Açıklamada, olası bir deprem felaketinin önüne geçmek için derhal şu adımların atılması istendi:

“1. Tüm kamu ve özel hastaneler: Depreme dayanıklılık denetimlerinden geçirilmeli, dayanıklı olmayan binalar acilen güçlendirilmelidir.

2. Yeni binalar: Özellikle Burhan Nalbantoğlu, Girne Akçiçek ve Cengiz Topel hastaneleri için modern, depreme dayanıklı yeni hastane binaları inşa edilmelidir.

3. Acil durum ve afet planları: Sağlık tesislerinde kapsamlı afet yönetim planları hazırlanmalı, bu planlar sık sık güncellenmelidir.

4. Tatbikatlar: Sağlık çalışanları ve sivil savunma ekipleri, deprem senaryolarına göre düzenli tatbikatlarla eğitilmelidir.
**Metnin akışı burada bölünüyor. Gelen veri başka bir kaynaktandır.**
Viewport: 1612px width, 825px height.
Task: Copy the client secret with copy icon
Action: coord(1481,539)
5. Sivil savunma güçlendirilmesi: Afet sonrası müdahale ekiplerinin kapasitesi artırılmalı ve hastanelerle koordinasyonu sağlanmalıdır.”
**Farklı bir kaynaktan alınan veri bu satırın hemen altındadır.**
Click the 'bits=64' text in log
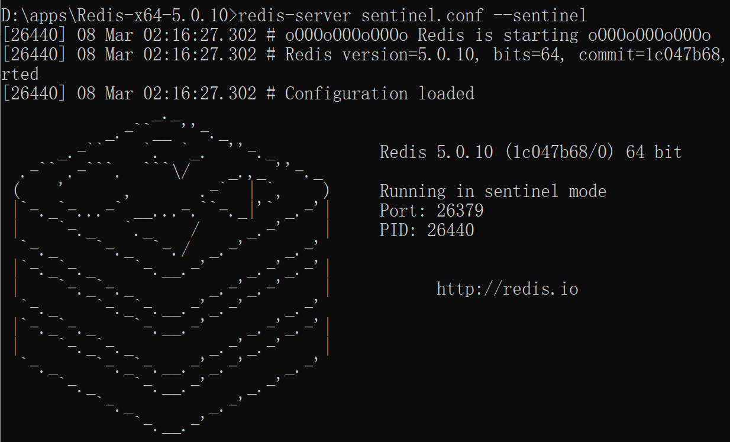The height and width of the screenshot is (442, 730). 526,54
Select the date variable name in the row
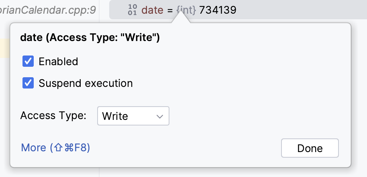This screenshot has height=177, width=367. [153, 10]
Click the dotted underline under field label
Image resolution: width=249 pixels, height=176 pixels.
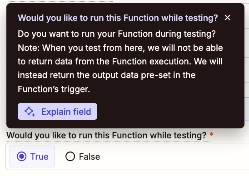pos(110,142)
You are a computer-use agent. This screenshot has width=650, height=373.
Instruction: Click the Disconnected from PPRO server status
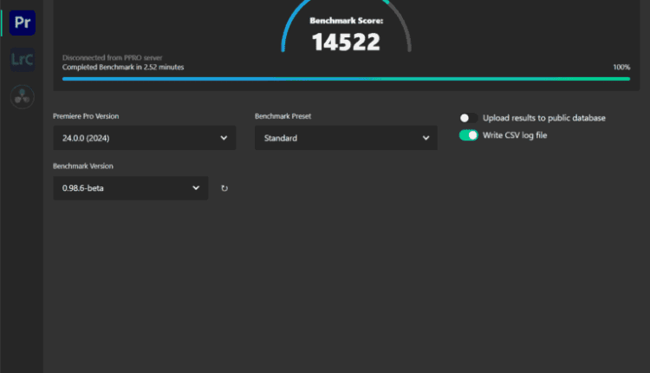click(110, 58)
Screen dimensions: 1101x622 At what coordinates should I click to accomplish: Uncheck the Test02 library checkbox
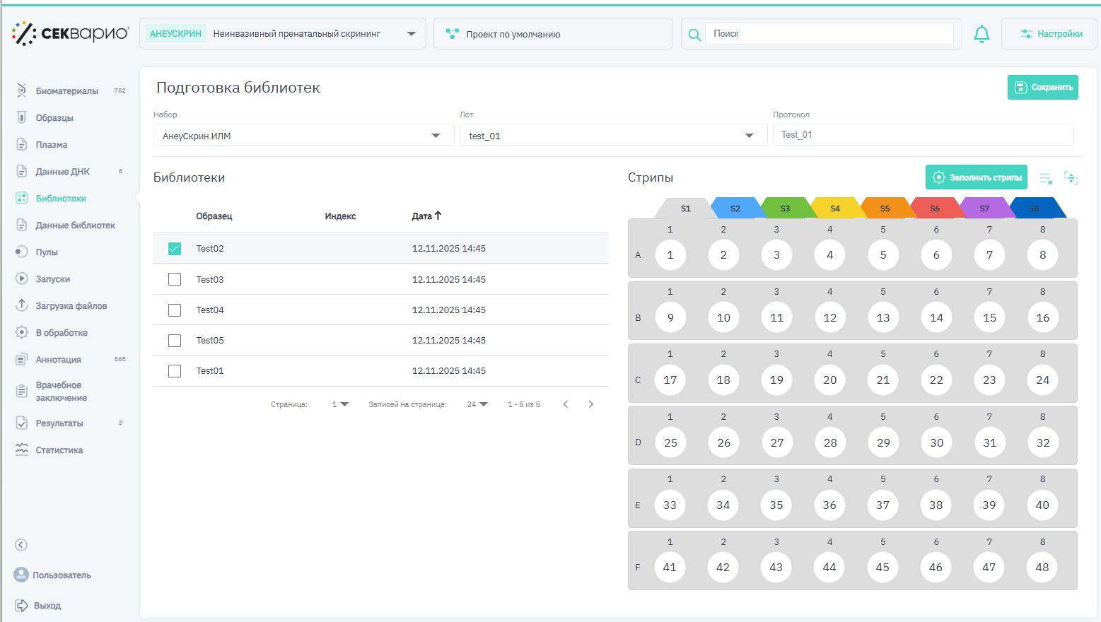pyautogui.click(x=175, y=249)
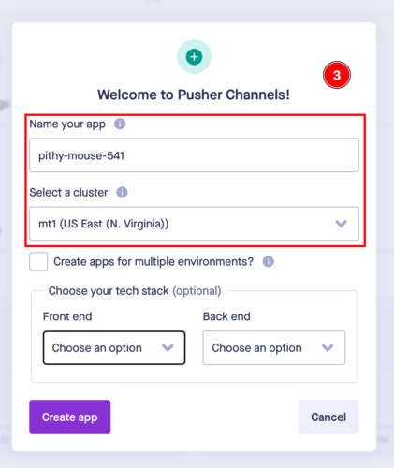Click the Back end dropdown chevron arrow

pyautogui.click(x=328, y=347)
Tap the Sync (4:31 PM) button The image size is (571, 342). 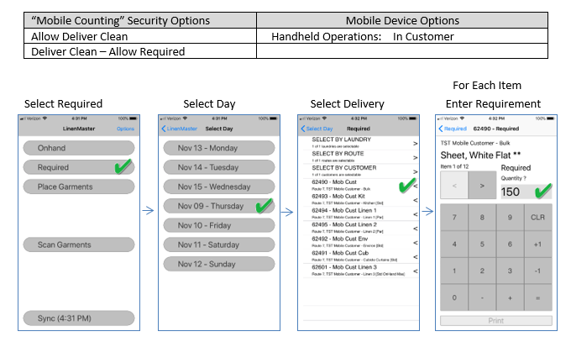[76, 318]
Tabipler Birliği ve Tıp-İş, yetkililere “Eylemsizlik suçtur. Bu ihmaller yalnızca bir yönetim zafiyeti değil, insan hayatına, eğitimli insanımızın kaybına mal olacak kadar ağır sonuçlar doğuracaktır. Bir hastanenin yıkılması, yalnızca bir bina kaybı değildir. O hastanenin yıkılması, bir toplumun umudunun ve geleceğinin yıkılması demektir. İnsanların hayatta kalma şansını ellerinden almak, affedilemez bir sorumluluk ihmalidir. Deprem kapıda. Bu ihmal devam ederse, yaşanacak bir afetin felakete dönüşmesinin tüm sorumluluğu, bu uyarıları dikkate almayan hükümetin ve Sağlık Bakanlığı’nın omuzlarında olacaktır. Biz uyarıyoruz, tarih ve vicdan bu ihmalleri kaydetmeye devam ediyor. Harekete geçin. Şimdi!” çağrısında bulundu.